Hydraulic seals must be stored properly to ensure that they do not prematurely degrade in storage.

Because seals are made from rubber or polyurethane plastic, they do have a limited shelf life. Over time and with exposure to heat, light, humidity, ozone, oxygen and other factors, the physical and chemical properties of seals will slowly change. Seals may become cracked, brittle, hardened, less flexible, glazed, and shrink or expand. For this reason, care should be taken to properly rotate seal inventory. A "First In, First Used" procedure should be followed.

Label seal packages with the purchase or manufacture date so that this will be clearly seen in future by maintenance personnel using the seals. This will enable them to determine if the seals are suitable for use or indicate to them why the seals are degraded. If it is known, also label the seals package with the estimated expiry date.

Seals should be stored in sealed airtight packages.

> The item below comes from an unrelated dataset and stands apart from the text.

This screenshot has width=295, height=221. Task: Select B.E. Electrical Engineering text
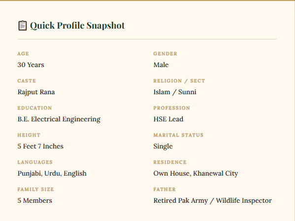tap(59, 119)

If seals have been removed from the original supplier packaging they should be resealed and relabelled.

Do not store seals where they will be in direct sunlight or under strong artificial lighting. Ultraviolet light will contribute to the breakdown of seal compounds. Storing the seals inside cardboard packages will often protect them from light.

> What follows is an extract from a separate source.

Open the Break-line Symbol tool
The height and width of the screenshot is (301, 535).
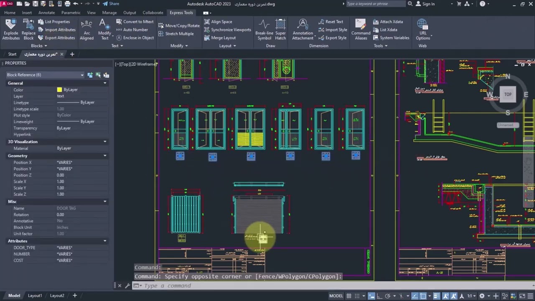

Do not store seals where they will be exposed to water or high humidity.

Do not store seals where they may be exposed to chemicals especially cleaning agents and solvents.

Store hydraulic seals at room temperature at approximately 20 degrees Celsius (70 degrees Fahrenheit). The storage temperature should never exceed 50 degrees Celsius (120 degrees Fahrenheit) or drop below 5 degrees Celsius (40 degrees Fahrenheit). Do not store seals near a furnace, a heating vent, or base board heaters.

Do not store seals in an area where they will be exposed to air circulation. Circulating air will increase the exposure to ozone which is particularly harmful to rubber compounds. Ozone is also produced by some electrical appliances such as printers, photo copiers and air cleaners. Seals must be stored away from these appliances.

Seals should be stores in a way that they are not deformed by squeezing or crushing. They should lay in their natural relaxed condition. This will prevent them from becoming permanently deformed in storage.

When seals are removed from storage for installation, they should be warmed to at least 20 degrees Celsius (70 degrees Fahrenheit) before attempting to install. The higher temperature will facilitate greater seal flexibility which will ease installation.

Conclusion

With these matters in mind, it is clearly seen proper seal selection is critical to the life of the whole hydraulic system. Seal cost is often a relatively small component of the overall cost of an actuator but has a direct impact on the life expectancy and effectiveness of a hydraulic cylinder. Proper seal selection should therefore include: applying the correct seal function whether static or dynamic; considering both the service and shock pressures that will be encountered; selecting the right material to suit the service temperatures that will be seen; and finally choosing a material that is compatible to all the various chemicals in the final application.